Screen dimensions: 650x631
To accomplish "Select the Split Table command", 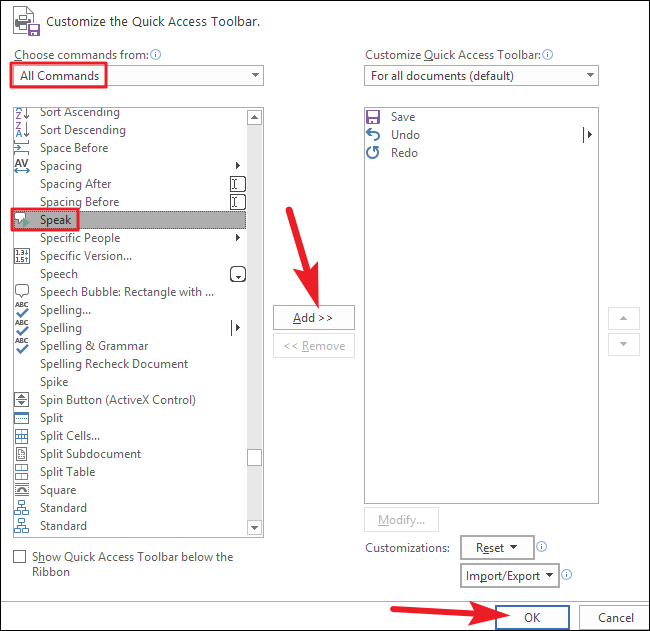I will pos(67,472).
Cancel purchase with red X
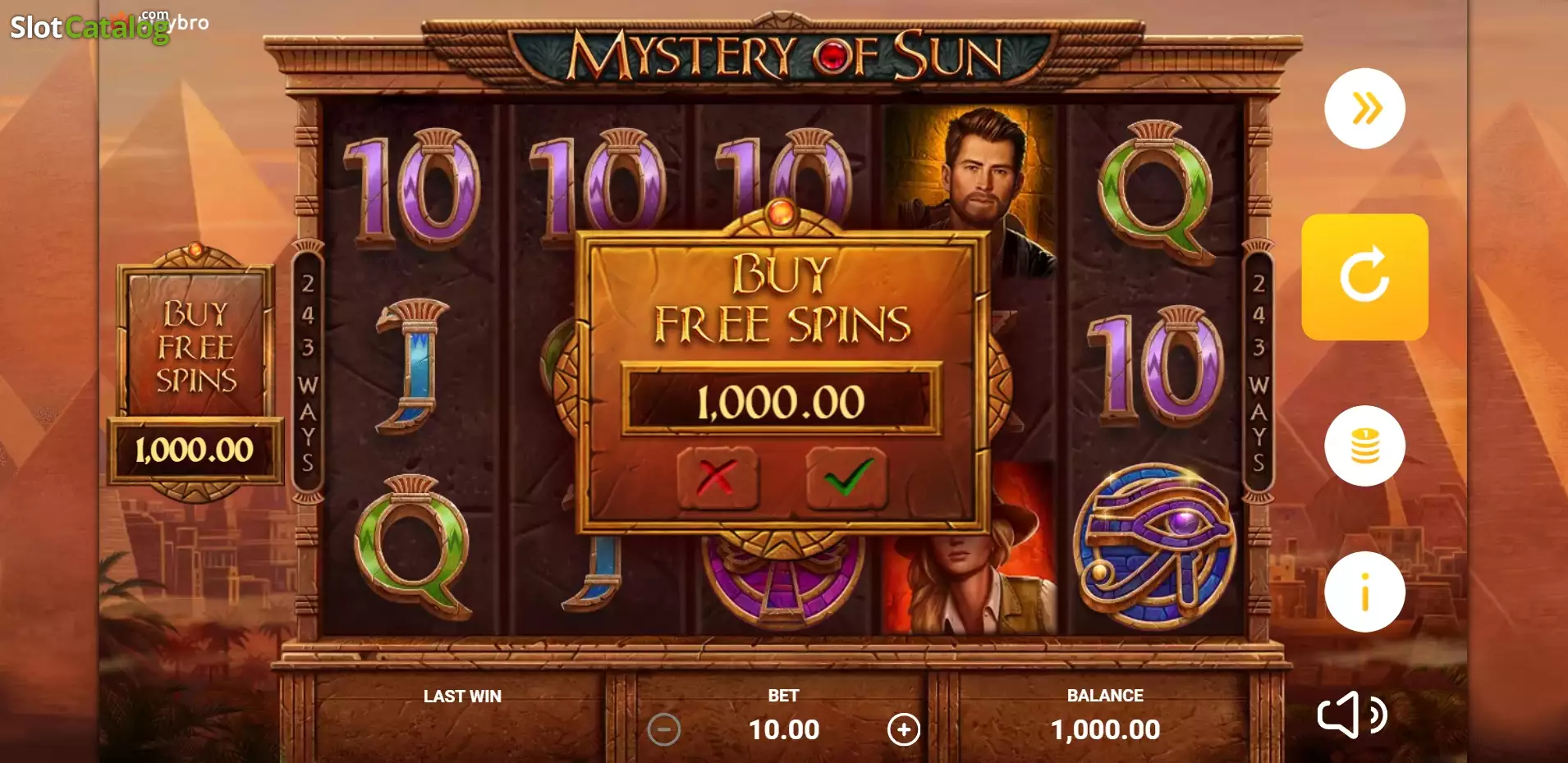The height and width of the screenshot is (763, 1568). pyautogui.click(x=717, y=477)
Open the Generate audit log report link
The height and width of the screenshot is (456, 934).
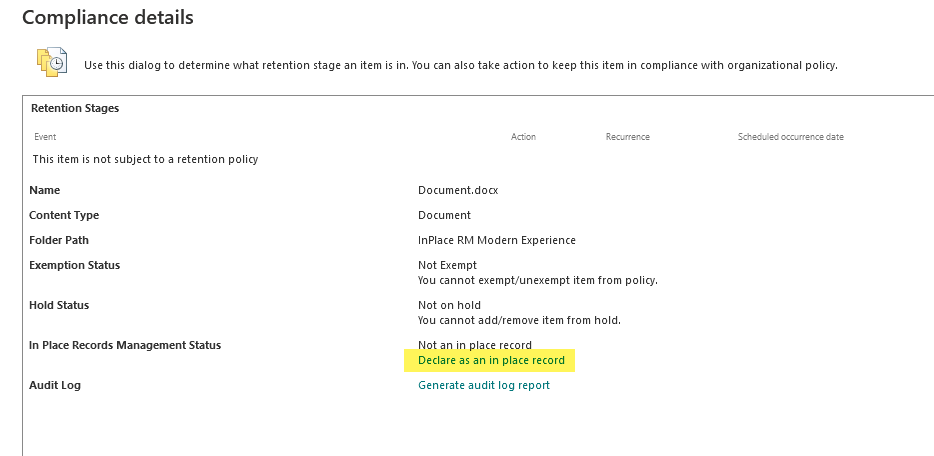(484, 385)
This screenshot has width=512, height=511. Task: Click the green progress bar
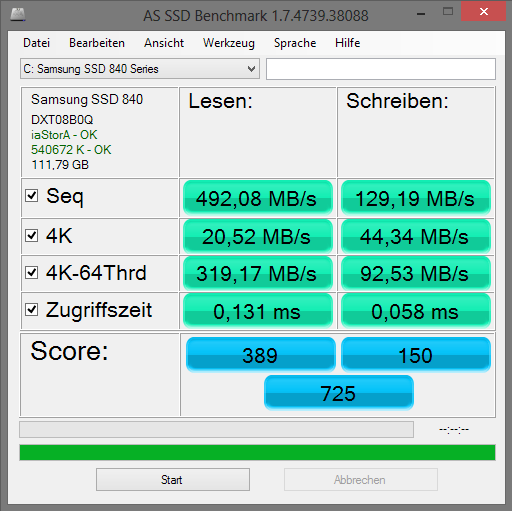(x=257, y=452)
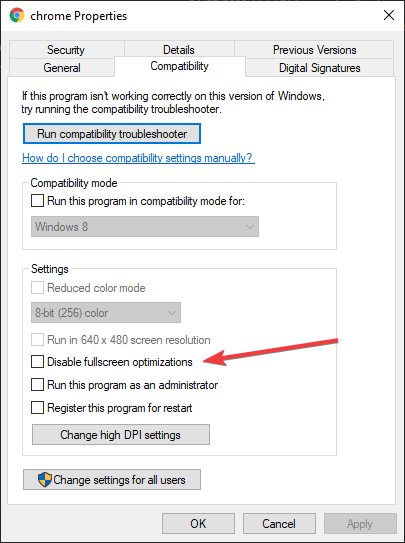
Task: Check the Reduced color mode box
Action: 37,288
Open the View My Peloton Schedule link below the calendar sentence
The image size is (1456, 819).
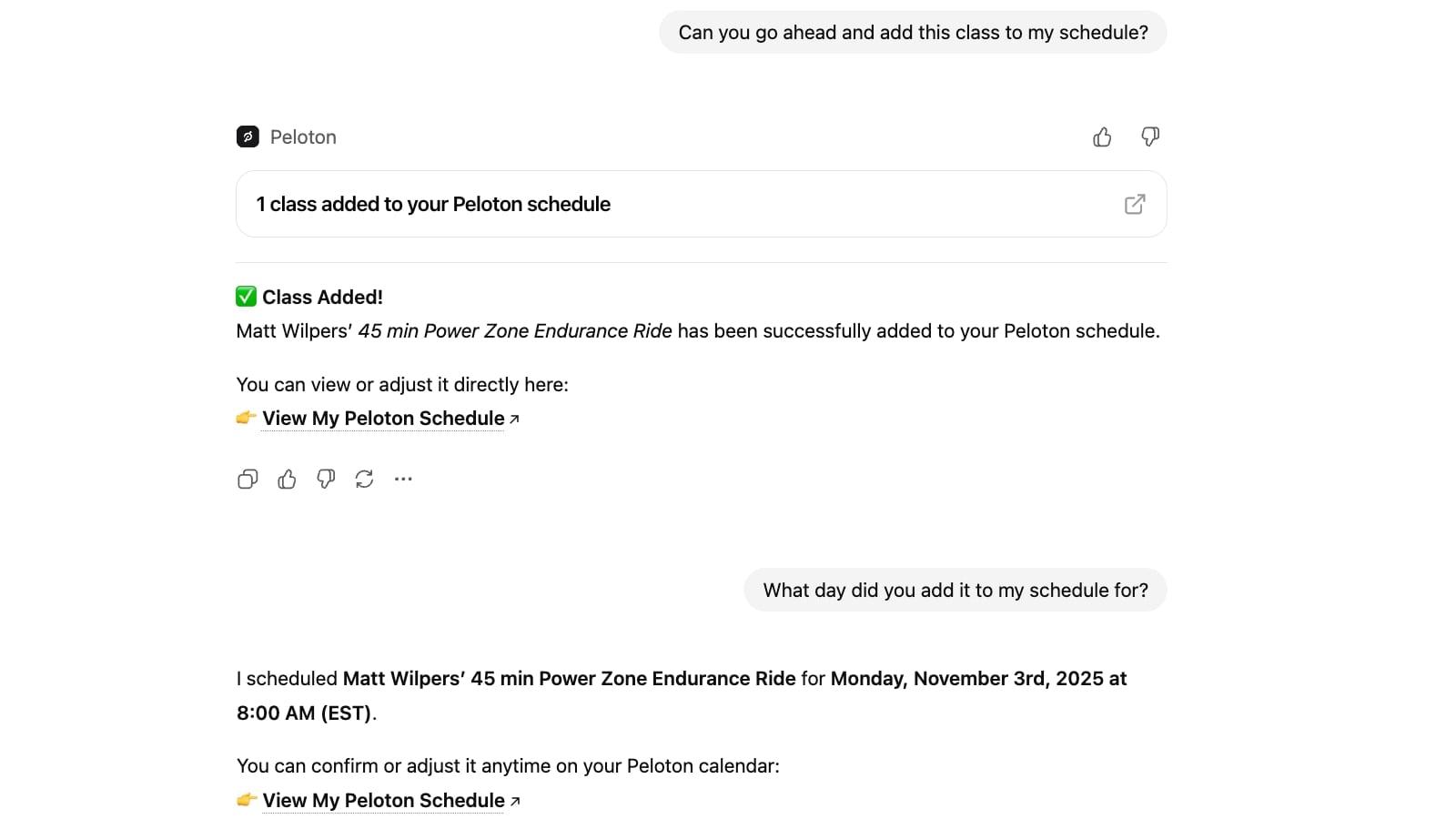[383, 801]
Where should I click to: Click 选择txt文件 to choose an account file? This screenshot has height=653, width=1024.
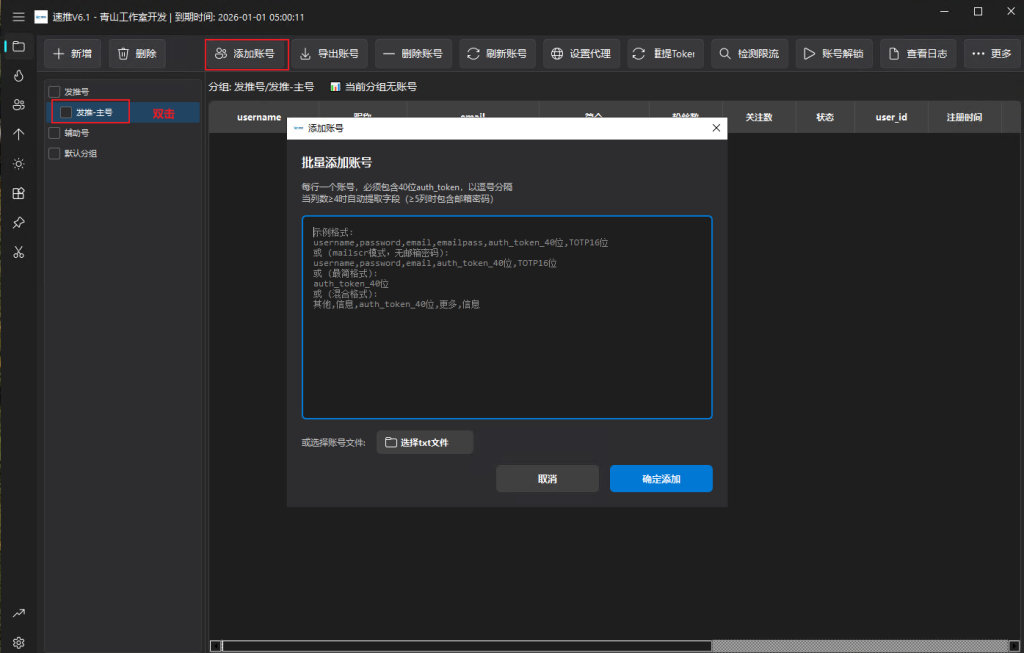[424, 441]
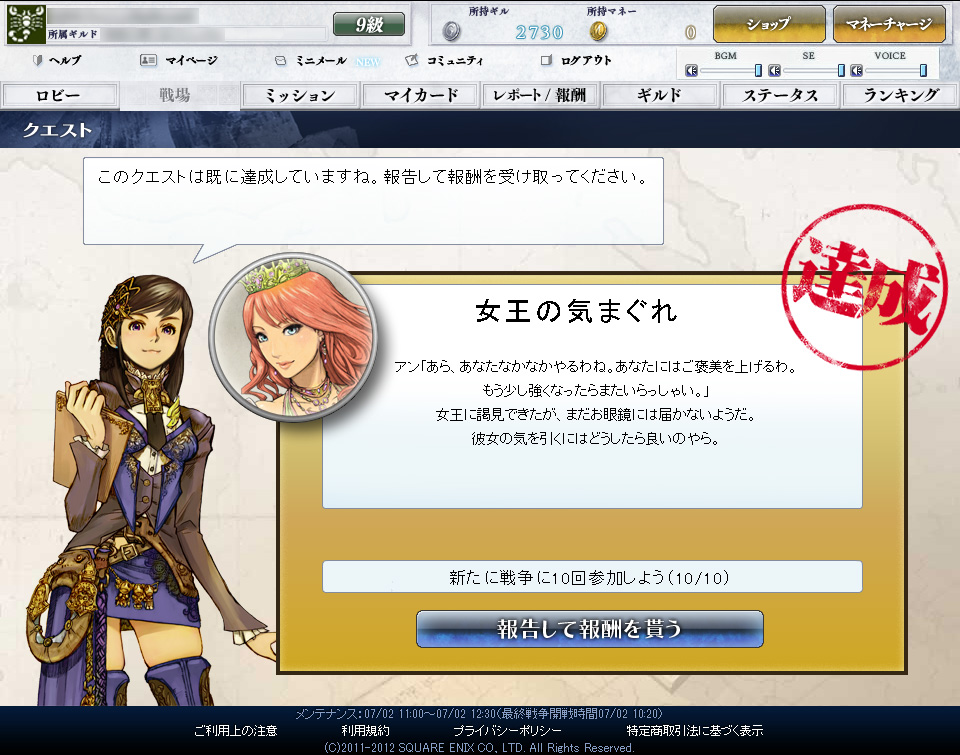Toggle the VOICE speaker icon
The image size is (960, 755).
coord(856,70)
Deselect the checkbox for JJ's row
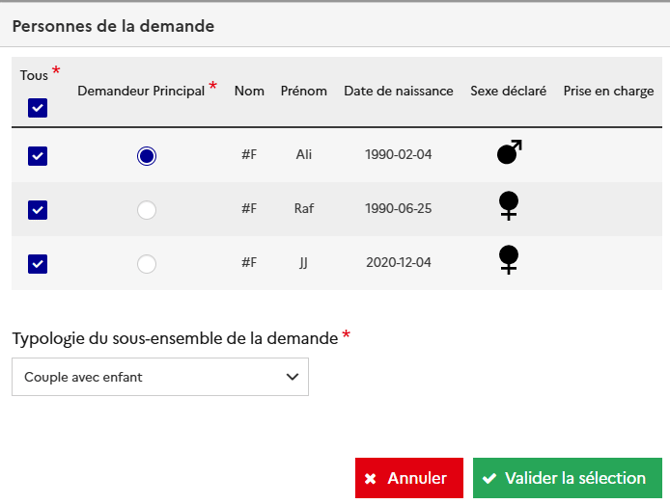 pos(38,264)
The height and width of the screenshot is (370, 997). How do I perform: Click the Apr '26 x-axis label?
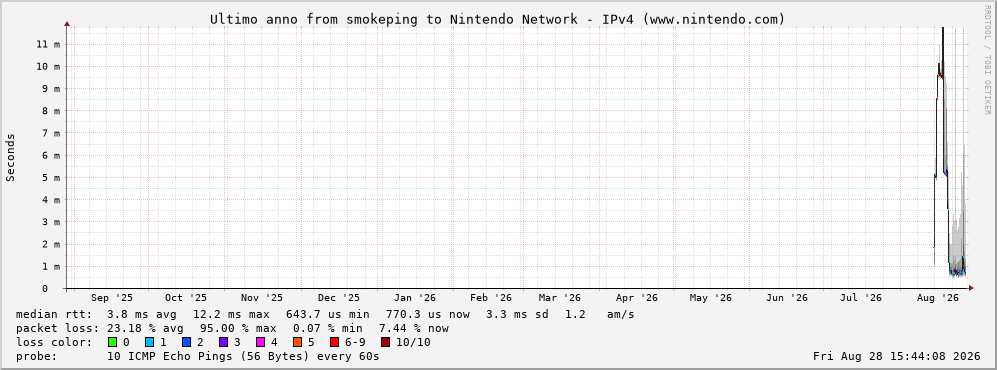point(637,298)
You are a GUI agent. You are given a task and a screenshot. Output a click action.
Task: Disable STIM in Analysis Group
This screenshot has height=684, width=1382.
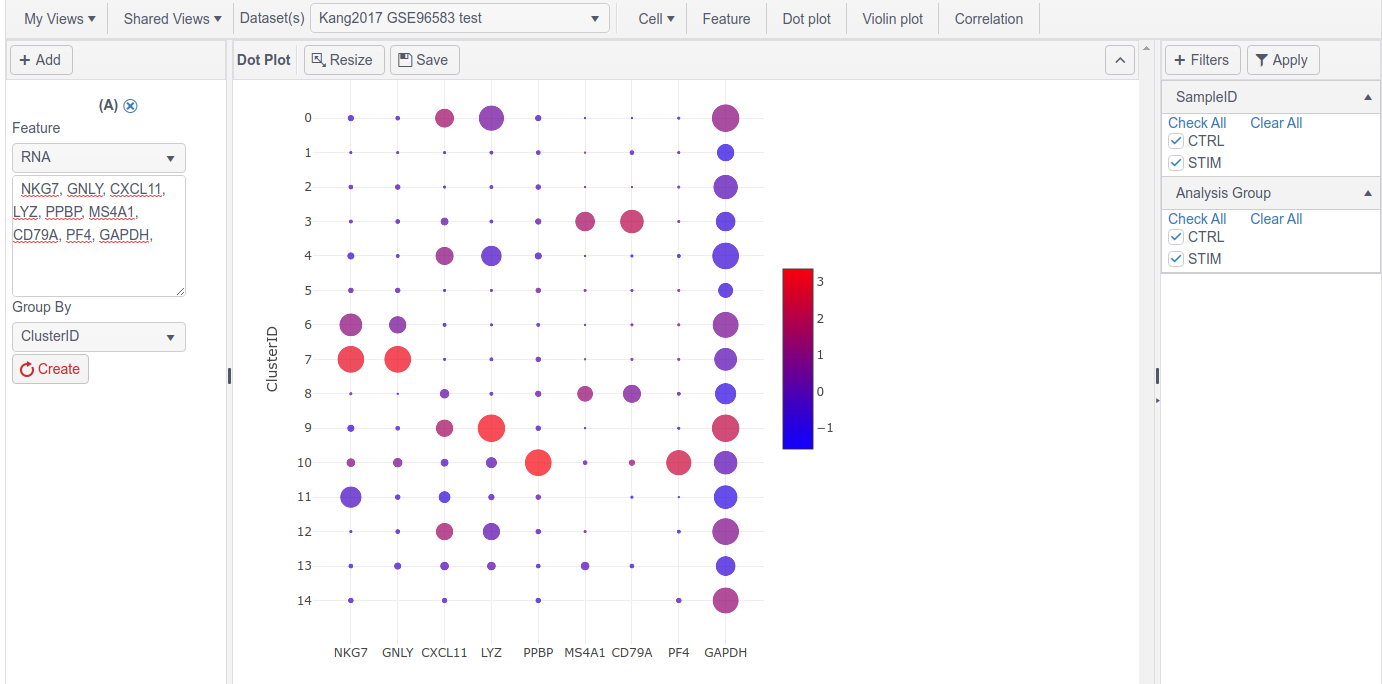click(1176, 258)
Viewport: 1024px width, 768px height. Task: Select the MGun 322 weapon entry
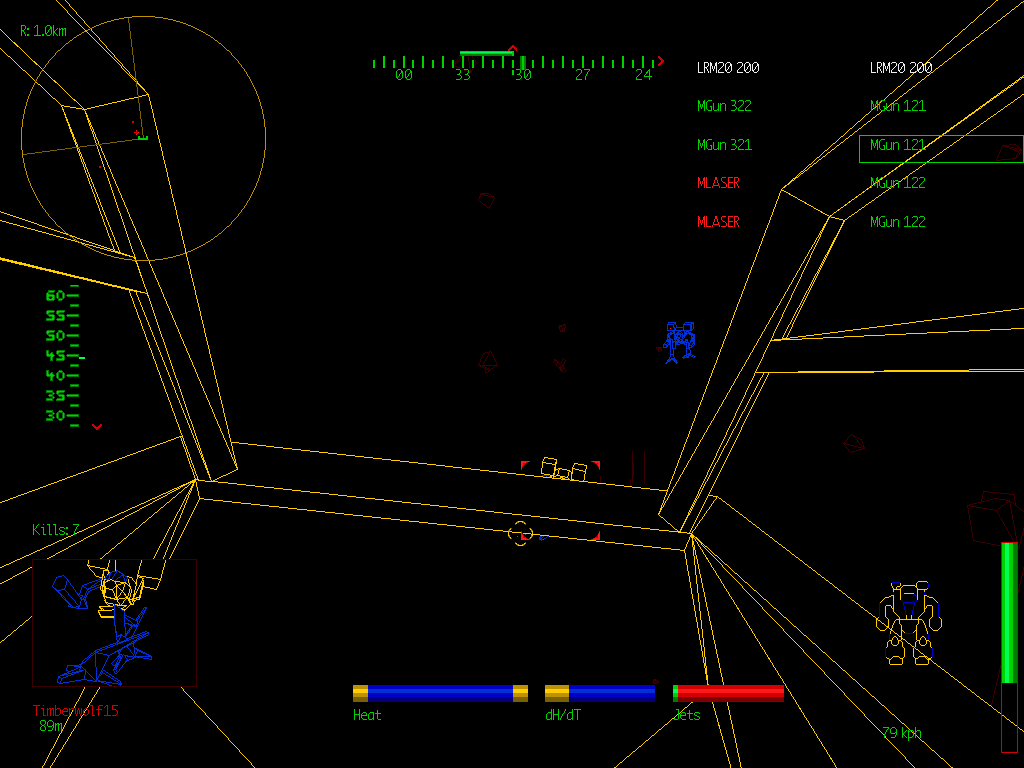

ABOUT THIS TASK —
On how many lines of the records above does the word "link" appear? Answer with only that number.

ANSWER SPACE —
2